* Task instructions *
Line by line, copy the listing below exactly.
-=-=-=-=-
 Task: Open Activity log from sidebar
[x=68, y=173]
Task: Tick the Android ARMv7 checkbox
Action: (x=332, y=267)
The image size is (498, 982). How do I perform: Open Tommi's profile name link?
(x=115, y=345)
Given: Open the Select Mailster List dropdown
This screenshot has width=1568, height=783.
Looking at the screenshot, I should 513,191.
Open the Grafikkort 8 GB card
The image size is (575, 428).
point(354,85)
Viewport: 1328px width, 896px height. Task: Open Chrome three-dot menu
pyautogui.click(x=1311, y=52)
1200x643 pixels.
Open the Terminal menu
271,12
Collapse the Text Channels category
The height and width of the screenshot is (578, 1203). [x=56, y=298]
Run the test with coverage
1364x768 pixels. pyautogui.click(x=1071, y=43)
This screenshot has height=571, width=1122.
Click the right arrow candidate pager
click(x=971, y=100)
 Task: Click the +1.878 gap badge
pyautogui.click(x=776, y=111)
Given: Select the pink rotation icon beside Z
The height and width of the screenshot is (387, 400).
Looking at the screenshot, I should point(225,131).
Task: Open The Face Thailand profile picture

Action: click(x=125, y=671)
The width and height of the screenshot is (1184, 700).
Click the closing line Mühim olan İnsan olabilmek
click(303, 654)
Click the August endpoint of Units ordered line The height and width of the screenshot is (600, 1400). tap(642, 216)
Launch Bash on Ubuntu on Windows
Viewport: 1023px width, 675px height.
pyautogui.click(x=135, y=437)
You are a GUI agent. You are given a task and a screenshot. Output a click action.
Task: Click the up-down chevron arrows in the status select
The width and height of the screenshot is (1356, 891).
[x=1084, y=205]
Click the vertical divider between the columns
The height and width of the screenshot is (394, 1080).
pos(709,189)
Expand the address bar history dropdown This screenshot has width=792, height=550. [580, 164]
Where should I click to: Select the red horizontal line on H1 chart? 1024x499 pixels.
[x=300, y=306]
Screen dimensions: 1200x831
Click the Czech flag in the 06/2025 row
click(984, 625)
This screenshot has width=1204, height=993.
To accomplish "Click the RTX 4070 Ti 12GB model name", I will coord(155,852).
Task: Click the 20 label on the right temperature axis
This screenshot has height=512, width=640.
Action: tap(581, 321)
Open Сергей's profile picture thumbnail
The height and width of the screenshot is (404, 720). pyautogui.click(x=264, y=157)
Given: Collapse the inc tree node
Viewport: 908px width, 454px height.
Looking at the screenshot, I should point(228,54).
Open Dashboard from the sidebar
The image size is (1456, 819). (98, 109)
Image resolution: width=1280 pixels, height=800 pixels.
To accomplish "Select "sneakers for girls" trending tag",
-=-=-=-=-
* Result for this exercise *
 Task: Open Activity log from sidebar
[x=68, y=173]
Task: Tick the Android ARMv7 checkbox
Action: (x=332, y=267)
The image size is (498, 982). How do I perform: Open Tommi's profile name link?
(x=115, y=345)
Given: Open the Select Mailster List dropdown
This screenshot has width=1568, height=783.
Looking at the screenshot, I should 513,191.
Open the Grafikkort 8 GB card
The image size is (575, 428).
point(354,85)
Viewport: 1328px width, 896px height. Task: Open Chrome three-dot menu
pyautogui.click(x=1311, y=52)
1200x643 pixels.
Open the Terminal menu
271,12
Collapse the Text Channels category
The height and width of the screenshot is (578, 1203). [x=56, y=298]
Run the test with coverage
1364x768 pixels. pyautogui.click(x=1071, y=43)
This screenshot has height=571, width=1122.
Click the right arrow candidate pager
click(x=971, y=100)
 Task: Click the +1.878 gap badge
pyautogui.click(x=776, y=111)
Given: Select the pink rotation icon beside Z
The height and width of the screenshot is (387, 400).
Looking at the screenshot, I should point(225,131).
Task: Open The Face Thailand profile picture

Action: click(x=125, y=671)
The width and height of the screenshot is (1184, 700).
Click the closing line Mühim olan İnsan olabilmek
click(303, 654)
Click the August endpoint of Units ordered line The height and width of the screenshot is (600, 1400). tap(642, 216)
Launch Bash on Ubuntu on Windows
Viewport: 1023px width, 675px height.
pyautogui.click(x=135, y=437)
You are a GUI agent. You are given a task and a screenshot. Output a click action.
Task: Click the up-down chevron arrows in the status select
The width and height of the screenshot is (1356, 891).
[x=1084, y=205]
Click the vertical divider between the columns
The height and width of the screenshot is (394, 1080).
pos(709,189)
Expand the address bar history dropdown This screenshot has width=792, height=550. [580, 164]
Where should I click to: Select the red horizontal line on H1 chart? 1024x499 pixels.
[x=300, y=306]
Screen dimensions: 1200x831
Click the Czech flag in the 06/2025 row
click(984, 625)
This screenshot has width=1204, height=993.
To accomplish "Click the RTX 4070 Ti 12GB model name", I will coord(155,852).
Task: Click the 20 label on the right temperature axis
This screenshot has height=512, width=640.
Action: tap(581, 321)
Open Сергей's profile picture thumbnail
The height and width of the screenshot is (404, 720). pyautogui.click(x=264, y=157)
Given: Collapse the inc tree node
Viewport: 908px width, 454px height.
Looking at the screenshot, I should point(228,54).
Open Dashboard from the sidebar
The image size is (1456, 819). (98, 109)
Image resolution: width=1280 pixels, height=800 pixels.
To accomplish "Select "sneakers for girls" trending tag",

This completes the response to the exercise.